This is gonna sound weird, but I need to get it off my chest. I’m straight (yeah, I know how that sounds given what I’m about to say), but for a while now, my best friend and roommate—who's bi—and I have been making content together on OnlyFans.
It started as a money thing. We were both broke, saw an opportunity, and just went for it. To our surprise, it actually took off. Subs came in, the money was good, and we got used to doing it. We’ve known each other forever, there's trust, and although it was awkward at first, over time it started to feel more like just a job.
But somewhere along the way, things changed—he fell in love with me.
A few months ago, I started dating a girl. She was amazing. Funny, smart, we clicked instantly. Things got serious. Eventually, I felt like I had to tell her about the OnlyFans stuff. Big mistake. She freaked. Felt betrayed, even though I swore it wasn’t emotional, just physical and business. She dumped me.

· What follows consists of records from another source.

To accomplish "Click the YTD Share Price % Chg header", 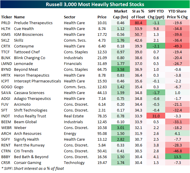I will coord(177,14).
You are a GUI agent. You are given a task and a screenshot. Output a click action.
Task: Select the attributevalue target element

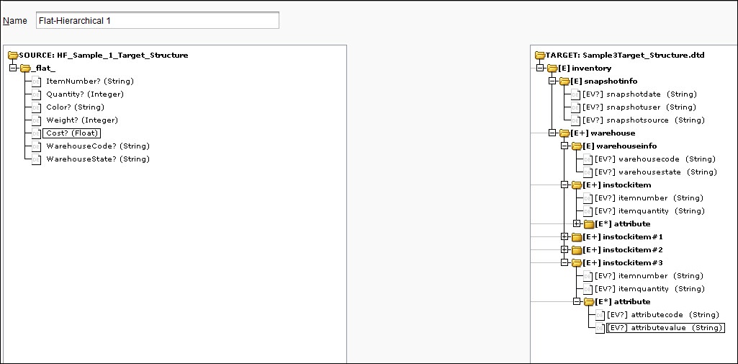point(665,328)
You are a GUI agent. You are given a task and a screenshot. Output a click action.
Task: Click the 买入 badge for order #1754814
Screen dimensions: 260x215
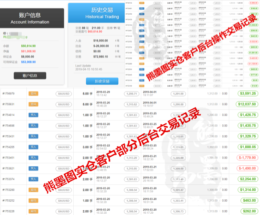[x=33, y=115]
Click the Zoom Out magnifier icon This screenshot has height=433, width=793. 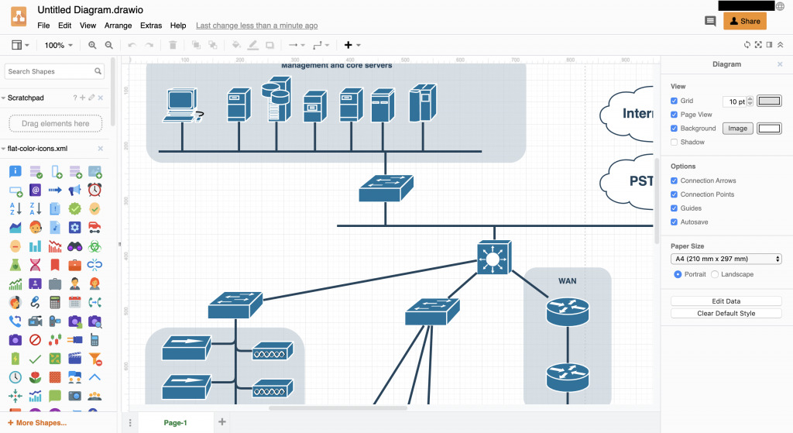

After that, things between me and my friend got... off. He never straight-up said it, but it became obvious he had feelings. The way he touched me during shoots changed, the way he looked at me outside of them. He started getting jealous if I was talking to someone else. I’ve tried to act normal, but I’d be lying if I said it didn’t affect me too. Not because I feel the same way, but because I can feel how much it hurts him.
And now I don’t know what to do. Continuing feels wrong. I feel like I’m leading him on, like I’m using him. But if I stop, I’ll hurt him too. Not just financially—he needs the money—but emotionally. This has become a way for him to stay close to me, even if it’s eating him up inside.
I still want to be his best friend. I care about him a lot. But I don’t know if I’m already hurting him just by staying in this. Or if I’ll hurt him more by leaving.